:: 指示 ::
群馬県の竜蛇伝承をまとめたページ本文を、途切れたところから書き継いでください。

─── ページ本文 ───

群馬県の竜蛇

門部:日本の竜蛇:「怪異・妖怪伝承データベース」より

話 名 七不思議
資 料 郷土研究 4巻2号
場 所 白郡 井村
要 約 双林寺の七不思議。災難のある時、前兆として開山堂で拍子木の音がする。どのような旱魃でも水が絶えない蛇頭水。夜な夜な小僧になって寺内を徘徊し人を驚かせた高欄にある木像。赤門から抜き出て飛翔したという彫刻の鶴。底無しの井戸。繋ぎ榧。逆さ桜。

話 名 七不思議
資 料 郷土趣味 通巻17号
場 所 群馬県
要 約 上州双林寺の七不思議。一つ木拍子・蛇頭水・山門の小僧・底無しの井戸・繋ぎ榧・逆さ桜・赤門の鶏

話 名 新屋明神,大蛇
資 料 旅と伝説 8巻9号通巻93号
場 所 利根郡
要 約 昔、利根郡にある山麓の長者に、三人の美形の娘がいた。或る日、田舎には珍しい美青年がやって来て、娘をほしいという。断ったが夕刻になると訪れる。不審に思った長者が氏神の新屋明神に祈った。翌夕、明神のお告げに従って青年に笄を渡し、鶏が鳴かない内にこれで溝を掘れという。青年は難なく掘って最後の一掘り直前に、新屋明神のご加護により鶏が鳴いた。青年は大蛇で、逃げた後に石が残った。

話 名 大蛇,牛石
資 料 旅と伝説 8巻9号通巻93号
場 所 利根郡
要 約 奥上州の為政者がある宴席で美しい侍女に見とれ、寵愛した。ただこの侍女は昼には姿が見えず、夜だけ見えた。その訳を聞くと、自分は庄田の者だが、結婚してくれれば昼も侍ることができるという。そこで華燭の典が行われ、数年後に男児が生まれた。この侍女は庄田の沼に住む大蛇の化身で、その輿入れの際に乗ってきた輿は石になり牛石と呼ばれた。その男児は顔が長く、身体に鱗があったという。

話 名 (蛇と姑)

─── 記録データ ───

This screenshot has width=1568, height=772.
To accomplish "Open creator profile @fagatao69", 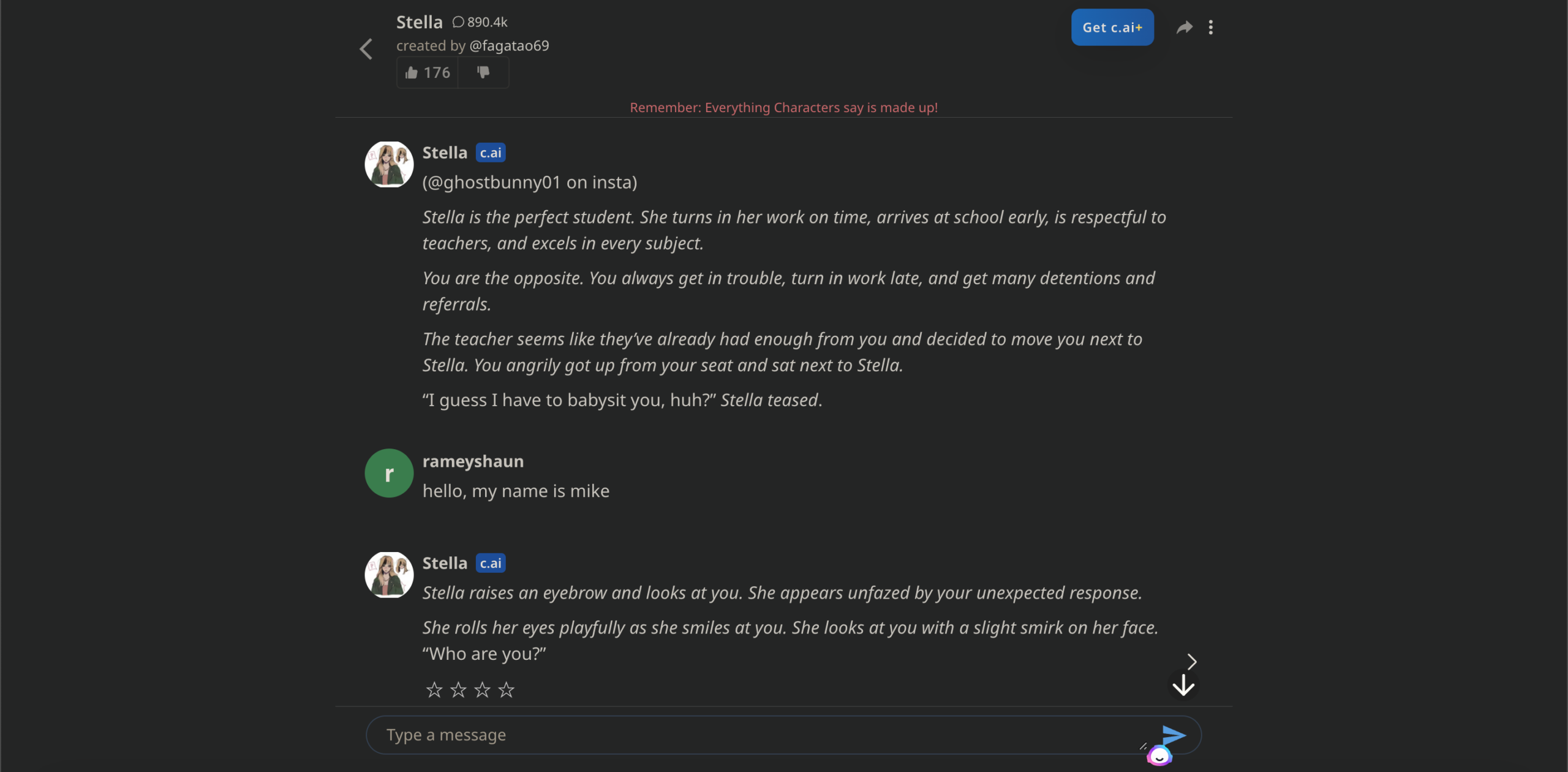I will 508,46.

───

:: 実行結果 ::
資 料 民間伝承 9巻6,7合併号通巻96,97号
場 所 沼田市 戸鹿野町
要 約 ある家で嫁に虐待された姑が死んだ。その後2度に渡り嫁の夢に老婆が現れ、その都度子供が死んだ。また嫁が蛇を見つけた処、その蛇は姑に似ていたという。

話 名 大蛇,池の主
資 料 上毛民俗 通巻6号
場 所 勢多郡 赤城村
要 約 昔、猟師が矢を砥いでいると、小さなかなへびが来て、指を呑み込もうとするので、砥ぎすました矢で上顎を思い切り突いた。怪物が池に逃げ込むと雷鳴と共に池の水は龍巻を起こした。近所の人が見に行くと池の主の大蛇が顎を破られて無残に死んでいた。

話 名 大蛇
資 料 民間伝承 13巻9号
場 所 勢多郡 横野村
要 約 「樽」の酒屋は大身代で、守護の大蛇が棲んでいた。大蛇のために、毎年36石入り、6尺の大樽の酒を用意していたが、ある時主人が、蛇さえいなければ身代ももっと上がると考え、火縄銃で撃ち殺してしまった。遺骸を埋めたのが蛇塚で、その後、酒屋は没落してしまった。

話 名 きのこ
資 料 西郊民俗 通巻25号
場 所 群馬県
要 約 敗戦近くの頃、上州一ノ宮貫前神社の欅の神木に蛙の形の茸が生え、神木に宿る軍神が怒って現れたものと言われた。さらに、大戦果時には大きくなり、玉砕などの時はしぼんだとか、敗戦直前には蛙に蛇が巻きついた形になったなどという話にまで発展した。

話 名
資 料 伝承文学研究 通巻6号
場 所 甘楽郡 南牧村
要 約 蚕のマブシに鼠のたからぬ呪いに、咲前神社のお礼を貼る。この神社のご神体は蛇であるという。

話 名 明神さん
資 料 伝承文学研究 通巻6号
場 所 甘楽郡 南牧村
要 約 タデ沼の主は明神さん。蛇で諏訪へ行ったその跡が凹になっている。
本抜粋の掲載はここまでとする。